## Start Records supplied

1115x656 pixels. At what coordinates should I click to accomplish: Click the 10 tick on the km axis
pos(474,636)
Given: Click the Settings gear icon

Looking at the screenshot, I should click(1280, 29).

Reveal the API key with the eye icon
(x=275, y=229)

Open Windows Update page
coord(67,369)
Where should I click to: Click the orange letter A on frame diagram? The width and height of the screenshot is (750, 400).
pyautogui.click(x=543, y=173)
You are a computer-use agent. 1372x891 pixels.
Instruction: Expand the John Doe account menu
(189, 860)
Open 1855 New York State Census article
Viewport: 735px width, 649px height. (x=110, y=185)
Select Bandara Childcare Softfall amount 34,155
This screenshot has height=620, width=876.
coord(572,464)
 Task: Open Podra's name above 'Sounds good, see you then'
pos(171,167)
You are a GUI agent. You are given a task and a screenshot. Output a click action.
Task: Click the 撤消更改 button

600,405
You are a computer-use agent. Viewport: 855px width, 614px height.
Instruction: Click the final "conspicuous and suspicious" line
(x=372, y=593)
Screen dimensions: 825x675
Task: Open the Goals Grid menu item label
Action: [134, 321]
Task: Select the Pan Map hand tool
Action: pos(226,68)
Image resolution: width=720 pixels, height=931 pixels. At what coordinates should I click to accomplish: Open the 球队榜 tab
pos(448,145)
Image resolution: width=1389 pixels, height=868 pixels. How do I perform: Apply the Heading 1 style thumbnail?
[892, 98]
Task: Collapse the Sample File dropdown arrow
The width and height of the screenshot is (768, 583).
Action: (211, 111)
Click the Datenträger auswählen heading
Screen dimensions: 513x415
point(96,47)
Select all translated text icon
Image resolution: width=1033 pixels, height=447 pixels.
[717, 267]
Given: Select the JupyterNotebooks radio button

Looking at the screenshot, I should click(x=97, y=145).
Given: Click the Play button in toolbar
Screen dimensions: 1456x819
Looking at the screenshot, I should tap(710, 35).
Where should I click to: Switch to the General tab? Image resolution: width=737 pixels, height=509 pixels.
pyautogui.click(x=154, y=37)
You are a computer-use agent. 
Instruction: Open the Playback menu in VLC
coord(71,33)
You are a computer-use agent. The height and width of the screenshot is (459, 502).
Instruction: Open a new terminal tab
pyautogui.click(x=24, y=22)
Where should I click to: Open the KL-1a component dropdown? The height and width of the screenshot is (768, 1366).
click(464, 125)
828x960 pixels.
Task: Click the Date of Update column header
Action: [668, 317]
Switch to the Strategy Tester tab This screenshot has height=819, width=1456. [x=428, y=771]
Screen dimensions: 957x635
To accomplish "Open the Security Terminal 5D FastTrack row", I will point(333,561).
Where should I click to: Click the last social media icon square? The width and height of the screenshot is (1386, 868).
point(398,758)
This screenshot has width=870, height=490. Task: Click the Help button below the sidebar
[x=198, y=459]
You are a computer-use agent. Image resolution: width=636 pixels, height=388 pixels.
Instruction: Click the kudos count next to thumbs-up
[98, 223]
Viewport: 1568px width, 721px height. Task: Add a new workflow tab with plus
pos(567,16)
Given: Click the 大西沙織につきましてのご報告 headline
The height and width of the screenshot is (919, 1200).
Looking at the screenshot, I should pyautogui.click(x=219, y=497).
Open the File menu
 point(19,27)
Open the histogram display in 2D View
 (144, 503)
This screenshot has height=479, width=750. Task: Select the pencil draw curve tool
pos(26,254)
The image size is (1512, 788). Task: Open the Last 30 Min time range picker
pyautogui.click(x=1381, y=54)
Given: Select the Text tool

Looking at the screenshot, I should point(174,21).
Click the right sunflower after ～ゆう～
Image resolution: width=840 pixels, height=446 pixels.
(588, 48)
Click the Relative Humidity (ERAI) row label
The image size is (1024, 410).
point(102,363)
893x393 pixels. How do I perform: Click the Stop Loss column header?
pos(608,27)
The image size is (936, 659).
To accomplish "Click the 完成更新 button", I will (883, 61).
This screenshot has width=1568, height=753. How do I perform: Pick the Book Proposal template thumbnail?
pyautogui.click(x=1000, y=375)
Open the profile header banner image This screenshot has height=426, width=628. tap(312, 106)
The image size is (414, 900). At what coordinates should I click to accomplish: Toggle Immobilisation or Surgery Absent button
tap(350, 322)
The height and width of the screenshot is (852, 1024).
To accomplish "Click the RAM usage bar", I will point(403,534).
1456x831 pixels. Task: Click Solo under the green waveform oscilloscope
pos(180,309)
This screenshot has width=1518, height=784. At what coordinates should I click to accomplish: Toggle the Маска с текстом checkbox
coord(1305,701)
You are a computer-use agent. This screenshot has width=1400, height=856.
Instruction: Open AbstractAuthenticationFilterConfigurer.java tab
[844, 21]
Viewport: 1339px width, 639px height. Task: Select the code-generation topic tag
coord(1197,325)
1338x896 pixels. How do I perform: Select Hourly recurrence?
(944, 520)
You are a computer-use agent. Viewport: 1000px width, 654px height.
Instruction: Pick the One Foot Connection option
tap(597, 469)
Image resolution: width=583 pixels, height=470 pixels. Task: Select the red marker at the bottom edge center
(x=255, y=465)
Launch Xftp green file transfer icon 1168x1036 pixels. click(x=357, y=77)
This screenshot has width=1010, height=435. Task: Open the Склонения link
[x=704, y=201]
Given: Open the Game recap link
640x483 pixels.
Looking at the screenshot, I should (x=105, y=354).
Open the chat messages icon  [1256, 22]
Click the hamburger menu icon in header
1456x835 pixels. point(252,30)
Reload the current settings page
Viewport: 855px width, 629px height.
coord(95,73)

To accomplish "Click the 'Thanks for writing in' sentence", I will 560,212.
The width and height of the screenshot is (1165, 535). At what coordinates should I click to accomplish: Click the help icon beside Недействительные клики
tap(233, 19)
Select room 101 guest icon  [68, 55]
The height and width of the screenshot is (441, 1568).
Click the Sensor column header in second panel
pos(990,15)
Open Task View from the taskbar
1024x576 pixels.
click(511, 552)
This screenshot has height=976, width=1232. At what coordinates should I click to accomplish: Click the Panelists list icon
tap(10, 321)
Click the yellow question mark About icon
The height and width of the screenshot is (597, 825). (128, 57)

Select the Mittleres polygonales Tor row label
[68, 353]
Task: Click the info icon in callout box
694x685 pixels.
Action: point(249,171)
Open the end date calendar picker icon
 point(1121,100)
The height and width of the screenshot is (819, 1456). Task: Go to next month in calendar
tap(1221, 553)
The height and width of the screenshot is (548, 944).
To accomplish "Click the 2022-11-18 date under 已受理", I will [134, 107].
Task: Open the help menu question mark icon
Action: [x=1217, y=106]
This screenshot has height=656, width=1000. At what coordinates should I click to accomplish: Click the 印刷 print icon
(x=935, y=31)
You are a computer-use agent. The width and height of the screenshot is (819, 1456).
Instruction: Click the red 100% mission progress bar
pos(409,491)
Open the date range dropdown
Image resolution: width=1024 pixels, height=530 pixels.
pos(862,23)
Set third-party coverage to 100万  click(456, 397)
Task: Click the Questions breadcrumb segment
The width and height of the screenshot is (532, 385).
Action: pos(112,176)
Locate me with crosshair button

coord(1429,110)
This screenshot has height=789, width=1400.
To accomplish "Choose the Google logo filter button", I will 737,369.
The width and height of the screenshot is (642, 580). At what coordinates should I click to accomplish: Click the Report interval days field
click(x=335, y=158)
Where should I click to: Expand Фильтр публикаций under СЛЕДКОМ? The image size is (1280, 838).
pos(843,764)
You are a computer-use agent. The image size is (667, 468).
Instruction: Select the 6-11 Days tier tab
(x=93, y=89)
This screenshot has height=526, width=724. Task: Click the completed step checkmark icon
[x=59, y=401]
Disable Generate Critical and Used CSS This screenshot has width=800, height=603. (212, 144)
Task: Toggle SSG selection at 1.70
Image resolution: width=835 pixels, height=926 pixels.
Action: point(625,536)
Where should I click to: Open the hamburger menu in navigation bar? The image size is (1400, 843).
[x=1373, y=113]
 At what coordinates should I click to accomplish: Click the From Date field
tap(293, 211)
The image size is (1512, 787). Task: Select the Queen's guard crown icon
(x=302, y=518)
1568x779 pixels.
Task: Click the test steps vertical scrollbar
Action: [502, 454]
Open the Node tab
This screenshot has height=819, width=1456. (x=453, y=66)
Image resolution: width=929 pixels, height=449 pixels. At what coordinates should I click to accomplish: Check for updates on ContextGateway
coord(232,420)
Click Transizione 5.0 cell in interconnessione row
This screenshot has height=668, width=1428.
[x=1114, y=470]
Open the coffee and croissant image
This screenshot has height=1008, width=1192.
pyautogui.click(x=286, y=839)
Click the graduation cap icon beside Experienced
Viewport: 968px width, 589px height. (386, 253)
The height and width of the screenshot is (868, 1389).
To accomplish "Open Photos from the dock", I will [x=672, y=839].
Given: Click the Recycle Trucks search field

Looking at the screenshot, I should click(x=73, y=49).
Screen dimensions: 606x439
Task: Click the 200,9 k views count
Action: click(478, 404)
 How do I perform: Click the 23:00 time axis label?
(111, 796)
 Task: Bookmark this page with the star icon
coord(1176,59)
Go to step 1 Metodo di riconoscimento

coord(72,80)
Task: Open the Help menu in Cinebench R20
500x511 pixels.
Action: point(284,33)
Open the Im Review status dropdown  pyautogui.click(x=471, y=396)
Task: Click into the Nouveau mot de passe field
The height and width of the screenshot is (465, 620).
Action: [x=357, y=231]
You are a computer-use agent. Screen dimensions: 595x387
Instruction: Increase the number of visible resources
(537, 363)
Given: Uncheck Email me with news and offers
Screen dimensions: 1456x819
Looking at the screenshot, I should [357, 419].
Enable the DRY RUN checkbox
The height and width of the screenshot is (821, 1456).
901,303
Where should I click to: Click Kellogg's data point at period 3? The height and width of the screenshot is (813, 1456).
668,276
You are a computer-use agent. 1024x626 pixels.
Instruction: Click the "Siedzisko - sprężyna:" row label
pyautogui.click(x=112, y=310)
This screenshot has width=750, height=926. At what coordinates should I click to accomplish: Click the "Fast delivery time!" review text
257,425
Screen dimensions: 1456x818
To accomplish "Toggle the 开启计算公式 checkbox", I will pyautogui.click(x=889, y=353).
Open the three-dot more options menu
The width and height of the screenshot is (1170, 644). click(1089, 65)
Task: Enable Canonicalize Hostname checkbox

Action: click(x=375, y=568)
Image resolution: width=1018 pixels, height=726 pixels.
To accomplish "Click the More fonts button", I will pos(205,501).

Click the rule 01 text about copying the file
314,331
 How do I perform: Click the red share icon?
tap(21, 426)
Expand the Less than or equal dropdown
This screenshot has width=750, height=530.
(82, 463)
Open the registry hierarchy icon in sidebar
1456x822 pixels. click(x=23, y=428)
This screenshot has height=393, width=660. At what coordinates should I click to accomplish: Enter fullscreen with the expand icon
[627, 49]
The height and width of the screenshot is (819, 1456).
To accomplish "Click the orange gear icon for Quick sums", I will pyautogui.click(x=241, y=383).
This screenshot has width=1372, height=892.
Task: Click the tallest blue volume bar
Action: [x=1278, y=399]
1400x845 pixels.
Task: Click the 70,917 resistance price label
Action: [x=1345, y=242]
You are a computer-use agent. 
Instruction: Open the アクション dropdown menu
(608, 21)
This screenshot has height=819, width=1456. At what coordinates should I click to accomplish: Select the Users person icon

## End Records supplied

* _Task requirements_
Starting at the line that contains "Open the registry hierarchy icon in sidebar" and continuing through the end of the records, rewrite those lines with "computer-use agent" changed to "desktop automation agent", leaving everything else untouched.

* _Solution to the problem_
Open the registry hierarchy icon in sidebar
1456x822 pixels. click(x=23, y=428)
This screenshot has height=393, width=660. At what coordinates should I click to accomplish: Enter fullscreen with the expand icon
[627, 49]
The height and width of the screenshot is (819, 1456).
To accomplish "Click the orange gear icon for Quick sums", I will pyautogui.click(x=241, y=383).
This screenshot has width=1372, height=892.
Task: Click the tallest blue volume bar
Action: [x=1278, y=399]
1400x845 pixels.
Task: Click the 70,917 resistance price label
Action: [x=1345, y=242]
You are a desktop automation agent. 
Instruction: Open the アクション dropdown menu
(608, 21)
This screenshot has height=819, width=1456. At what coordinates should I click to accomplish: Select the Users person icon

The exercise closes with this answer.